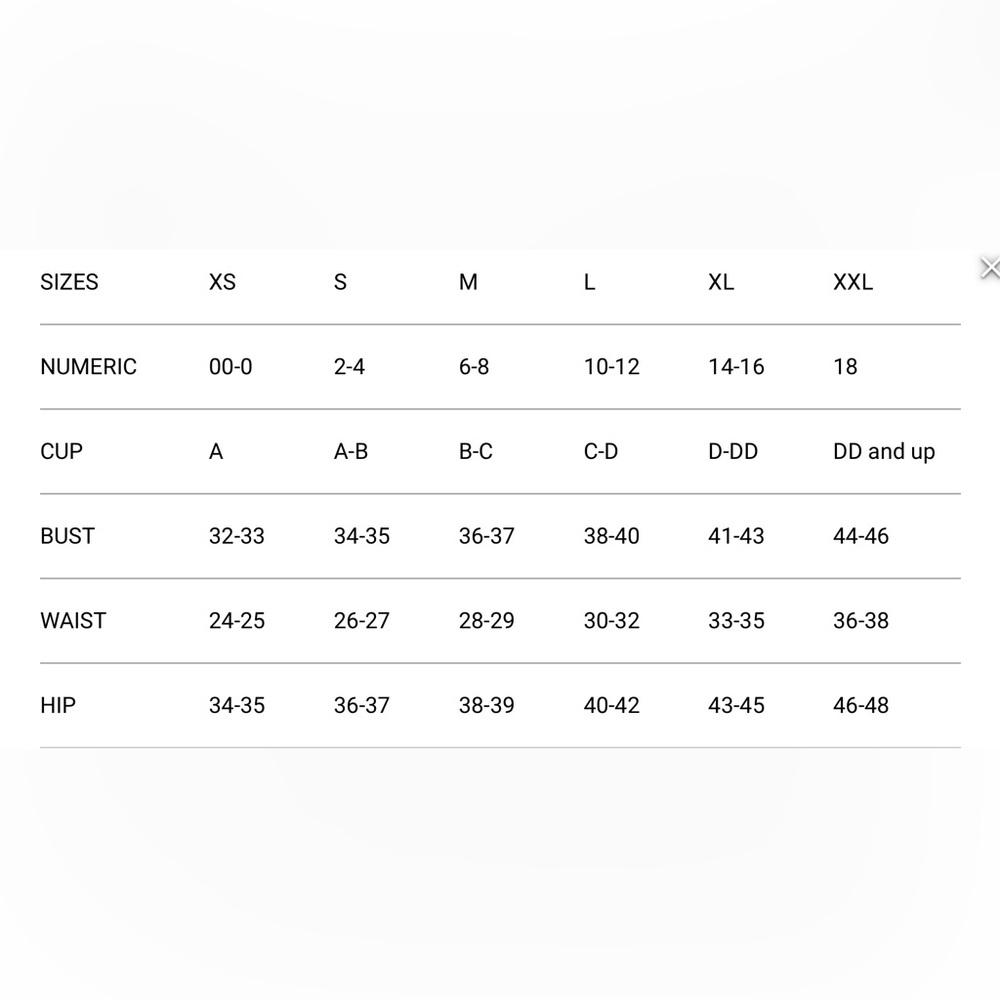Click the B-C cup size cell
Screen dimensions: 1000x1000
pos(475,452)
==
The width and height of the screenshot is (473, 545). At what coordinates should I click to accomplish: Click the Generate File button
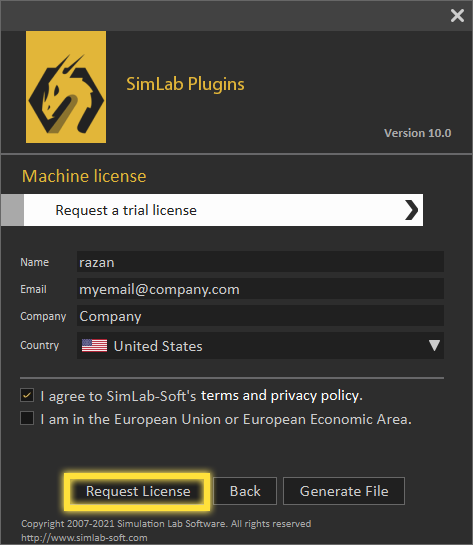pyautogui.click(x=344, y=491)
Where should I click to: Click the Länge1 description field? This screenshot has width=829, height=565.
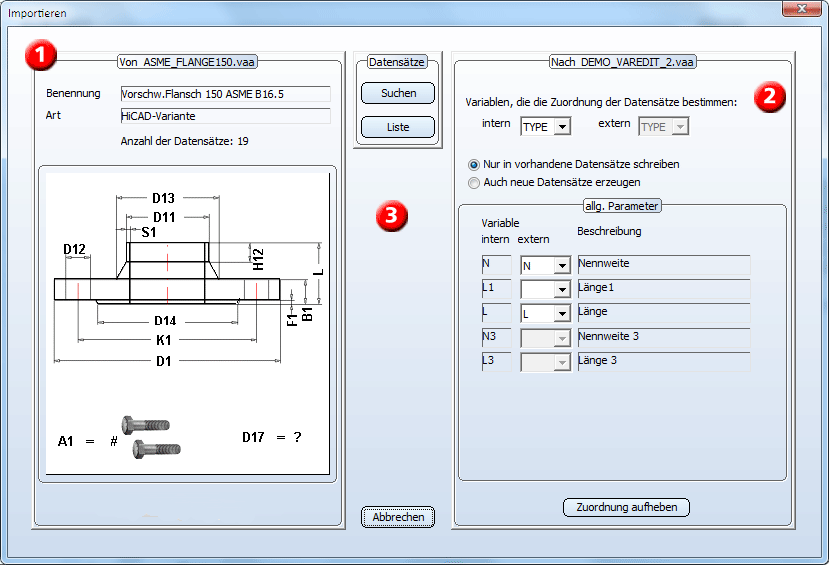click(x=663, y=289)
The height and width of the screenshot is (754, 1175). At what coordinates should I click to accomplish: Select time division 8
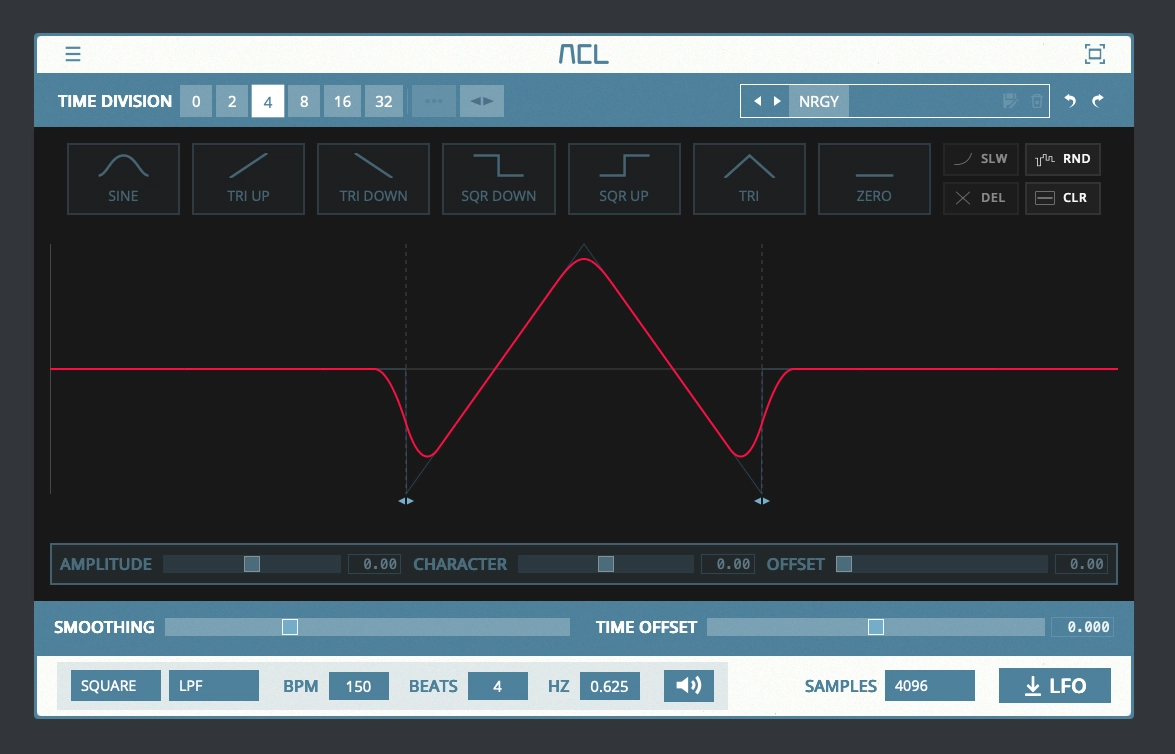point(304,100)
==
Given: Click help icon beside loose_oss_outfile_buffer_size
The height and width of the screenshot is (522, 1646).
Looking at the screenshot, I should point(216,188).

**What to do**
Write out, without alteration, the part of the items that opens with the line containing "Given: Click help" and closes with the line containing "Looking at the", including both of those lines.

**Exercise answer**
Given: Click help icon beside loose_oss_outfile_buffer_size
The height and width of the screenshot is (522, 1646).
Looking at the screenshot, I should point(216,188).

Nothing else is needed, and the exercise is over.